Revenues from the pharmaceutical products distribution division for the nine
months ended September 30, 1997 were $0.3 million. The Company began this
division in 1996 but it did not generate revenues until the fourth quarter of
1996 and thus the reason why no revenues are reflected for the nine months ended
September 30, 1996.

Costs and expenses increased 8% to $17.6 million for the nine months ended
September 30, 1997 from $16.3 million for the nine months ended September 30,
1996. Of these 1997 expenses, hospital management operations accounted for $16.0
million, pharmaceutical distribution accounted for $0.6 million, and the
corporate expenses of the Company were $1.0 million.

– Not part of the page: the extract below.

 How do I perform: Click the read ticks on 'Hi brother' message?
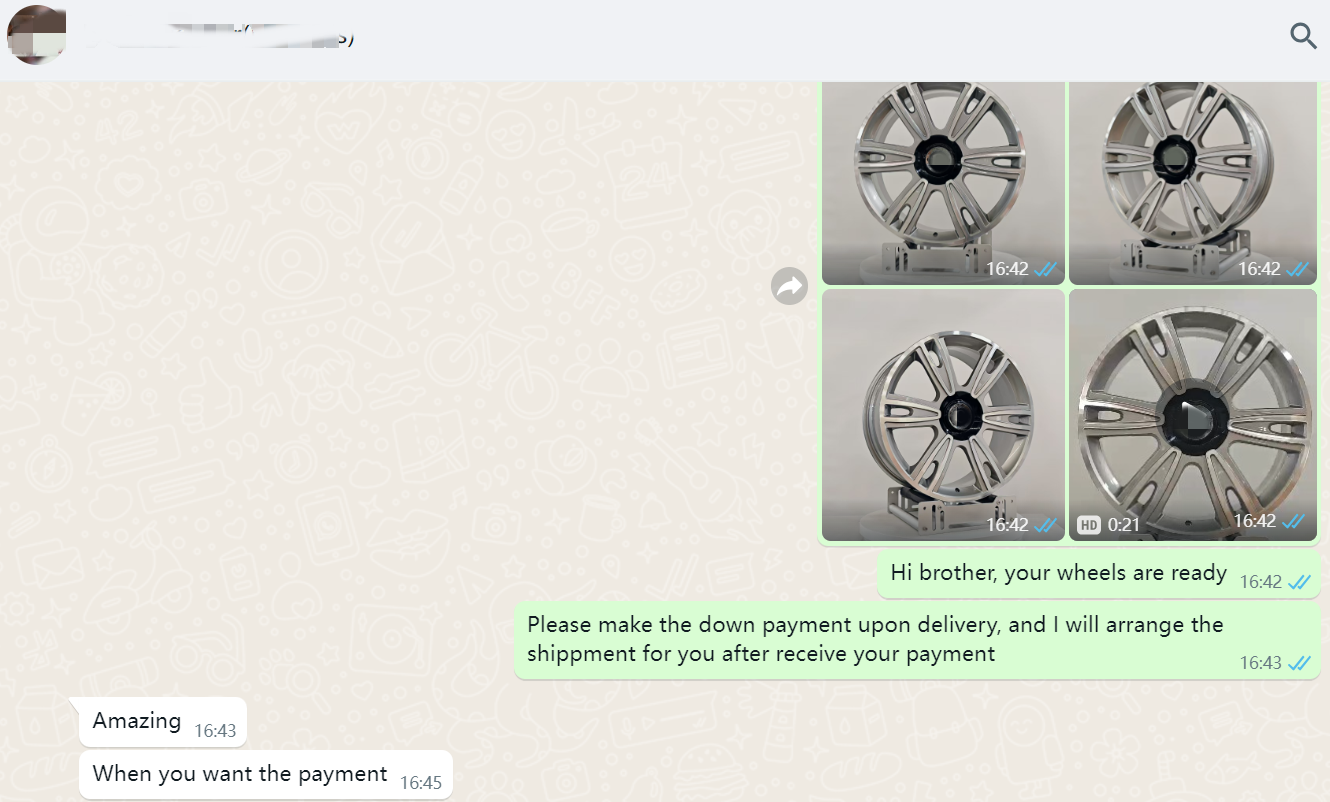[1299, 582]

The increase in costs and
expenses is primarily the result of (a) the nine months ended September 30, 1997
includes nine months of operations from DCMC while the nine months ended
September 30, 1996 only includes six months of operations from DCMC which
resulted in an increase of costs and expenses of approximately $4.8 million; (b)
the Company ceased operating WMC on October 31, 1996, therefore no costs and
expense were incurred during the nine months ended September 30, 1997, which
resulted in a decrease of approximately $4.4 million; (c) the acquisition of PHP
on January 1, 1997 which generated costs and expenses of approximately $2.9
million for the nine months ended September 30, 1997; (d) costs and expenses
associated with the pharmaceutical products distribution division, which first
incurred costs in the fourth quarter of 1996, of approximately $0.6 million; and
(e) a cumulative decrease at other Company hospital and medical clinics and the
Company's corporate headquarters of approximately $2.6 million.




                                    11 of 16
<PAGE>   12

Interest expense increased 52% to $4.7 million for the nine months ended
September 30, 1997 from $3.1 million for the nine months ended September 30,
1996. This increase is due primarily to a higher level of borrowings from the
Financing Source (see "Financial Condition, Liquidity, and Capital Resources"
below).

No provision for income taxes has been provided on the gain from discontinued
operations since existing net operating loss carryforwards from continuing
operations may be substantially limited.

FINANCIAL CONDITION, LIQUIDITY, AND CAPITAL RESOURCES

During the nine months ended September 30, 1997, the Company's working capital
deficit increased by approximately $7.6 million to $42.4 million. This increase
in the working capital deficit was primarily due to a $5.9 million increase in
the level of funding from the Financing Source as well as operating losses. In
addition, the Company is a defendant in various lawsuits. Through September 30,
1997, the Company's ability to continue as a going concern is dependent on
successful resolution of the lawsuits and the continued funding of its
operations by the Financing Source. Without this funding, the Company's ability
to operate its business would be adversely impacted. As a result of the
elimination by the Company of a portion of its unprofitable operations, the
continued dependence on the Financing Source has been lessened. However, until
the Company's revenues increase so as to exceed the Company's operating
expenses, the Company will continue to utilize funding from the Financing
Source, or other alternative sources of funding, to the extent available. To the
extent fundings from the Financing Source are insufficient to pay the Company's
operating expenses, the Company will require alternative sources of funding.
There can be no assurance that any alternative sources of financing will be
available to the Company at such point in time, or if obtainable, on terms that
are commercially feasible.

The Company's continuing operations (i.e. hospital management ("CHC") and
pharmaceutical products distribution ("BHC")) are presently being funded through
financing agreements with the Financing Source and the Company's various
operating facilities. Agreements to finance eligible accounts receivable exist
with Smith County Hospital, DCMC, PHP, and the retail pharmacy used by BHC in
Florida to facilitate the delivery of biological products to patients. At
September 30, 1997, approximately $16.9 million had been funded (net) by the
Financing Source and its related affiliates under these current agreements. Of
this amount, approximately $3.5 million had been funded under agreement with
WMC, which the Company ceased operating on October 31, 1996.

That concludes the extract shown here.